*** Opening of Provided information ***

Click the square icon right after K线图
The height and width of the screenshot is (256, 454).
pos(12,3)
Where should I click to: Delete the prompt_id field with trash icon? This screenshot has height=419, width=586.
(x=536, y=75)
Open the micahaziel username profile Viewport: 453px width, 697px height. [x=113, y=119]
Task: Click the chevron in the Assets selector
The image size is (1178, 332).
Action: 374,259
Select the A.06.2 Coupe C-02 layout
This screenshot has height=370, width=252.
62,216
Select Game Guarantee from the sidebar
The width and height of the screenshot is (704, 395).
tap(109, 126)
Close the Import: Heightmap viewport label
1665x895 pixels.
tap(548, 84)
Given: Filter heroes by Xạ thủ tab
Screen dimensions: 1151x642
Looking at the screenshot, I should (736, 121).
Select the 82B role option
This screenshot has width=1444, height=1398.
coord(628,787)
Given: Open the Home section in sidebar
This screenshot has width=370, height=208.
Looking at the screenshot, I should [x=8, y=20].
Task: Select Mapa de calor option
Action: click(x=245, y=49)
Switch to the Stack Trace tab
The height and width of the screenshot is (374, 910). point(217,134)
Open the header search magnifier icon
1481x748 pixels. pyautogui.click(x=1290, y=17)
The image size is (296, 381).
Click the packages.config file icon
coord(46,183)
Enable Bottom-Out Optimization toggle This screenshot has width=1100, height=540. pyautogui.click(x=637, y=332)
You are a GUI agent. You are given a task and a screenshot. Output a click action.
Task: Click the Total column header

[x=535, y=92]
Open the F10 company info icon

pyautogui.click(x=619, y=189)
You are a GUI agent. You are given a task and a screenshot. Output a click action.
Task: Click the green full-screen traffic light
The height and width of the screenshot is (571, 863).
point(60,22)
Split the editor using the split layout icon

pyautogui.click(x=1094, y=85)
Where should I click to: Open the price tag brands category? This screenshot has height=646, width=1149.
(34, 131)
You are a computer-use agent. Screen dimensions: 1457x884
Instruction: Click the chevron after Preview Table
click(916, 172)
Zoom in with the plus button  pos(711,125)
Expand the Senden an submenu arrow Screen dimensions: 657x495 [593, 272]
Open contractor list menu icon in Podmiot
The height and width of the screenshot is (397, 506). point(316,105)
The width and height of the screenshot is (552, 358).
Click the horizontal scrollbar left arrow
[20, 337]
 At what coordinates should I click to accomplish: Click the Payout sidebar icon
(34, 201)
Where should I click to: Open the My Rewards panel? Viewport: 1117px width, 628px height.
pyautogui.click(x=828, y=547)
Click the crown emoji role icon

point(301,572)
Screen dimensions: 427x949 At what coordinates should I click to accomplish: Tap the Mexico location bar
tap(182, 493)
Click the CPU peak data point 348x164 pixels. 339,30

*** Close of Provided information ***

## [To do]
The output should match the records above exactly, entry for entry.

## [Solution for this problem]
Click the square icon right after K线图
The height and width of the screenshot is (256, 454).
pos(12,3)
Where should I click to: Delete the prompt_id field with trash icon? This screenshot has height=419, width=586.
(x=536, y=75)
Open the micahaziel username profile Viewport: 453px width, 697px height. [x=113, y=119]
Task: Click the chevron in the Assets selector
The image size is (1178, 332).
Action: 374,259
Select the A.06.2 Coupe C-02 layout
This screenshot has height=370, width=252.
62,216
Select Game Guarantee from the sidebar
The width and height of the screenshot is (704, 395).
tap(109, 126)
Close the Import: Heightmap viewport label
1665x895 pixels.
tap(548, 84)
Given: Filter heroes by Xạ thủ tab
Screen dimensions: 1151x642
Looking at the screenshot, I should (736, 121).
Select the 82B role option
This screenshot has width=1444, height=1398.
coord(628,787)
Given: Open the Home section in sidebar
This screenshot has width=370, height=208.
Looking at the screenshot, I should [x=8, y=20].
Task: Select Mapa de calor option
Action: click(x=245, y=49)
Switch to the Stack Trace tab
The height and width of the screenshot is (374, 910). point(217,134)
Open the header search magnifier icon
1481x748 pixels. pyautogui.click(x=1290, y=17)
The image size is (296, 381).
Click the packages.config file icon
coord(46,183)
Enable Bottom-Out Optimization toggle This screenshot has width=1100, height=540. pyautogui.click(x=637, y=332)
You are a GUI agent. You are given a task and a screenshot. Output a click action.
Task: Click the Total column header

[x=535, y=92]
Open the F10 company info icon

pyautogui.click(x=619, y=189)
You are a GUI agent. You are given a task and a screenshot. Output a click action.
Task: Click the green full-screen traffic light
The height and width of the screenshot is (571, 863).
point(60,22)
Split the editor using the split layout icon

pyautogui.click(x=1094, y=85)
Where should I click to: Open the price tag brands category? This screenshot has height=646, width=1149.
(34, 131)
You are a computer-use agent. Screen dimensions: 1457x884
Instruction: Click the chevron after Preview Table
click(916, 172)
Zoom in with the plus button  pos(711,125)
Expand the Senden an submenu arrow Screen dimensions: 657x495 [593, 272]
Open contractor list menu icon in Podmiot
The height and width of the screenshot is (397, 506). point(316,105)
The width and height of the screenshot is (552, 358).
Click the horizontal scrollbar left arrow
[20, 337]
 At what coordinates should I click to accomplish: Click the Payout sidebar icon
(34, 201)
Where should I click to: Open the My Rewards panel? Viewport: 1117px width, 628px height.
pyautogui.click(x=828, y=547)
Click the crown emoji role icon

point(301,572)
Screen dimensions: 427x949 At what coordinates should I click to accomplish: Tap the Mexico location bar
tap(182, 493)
Click the CPU peak data point 348x164 pixels. 339,30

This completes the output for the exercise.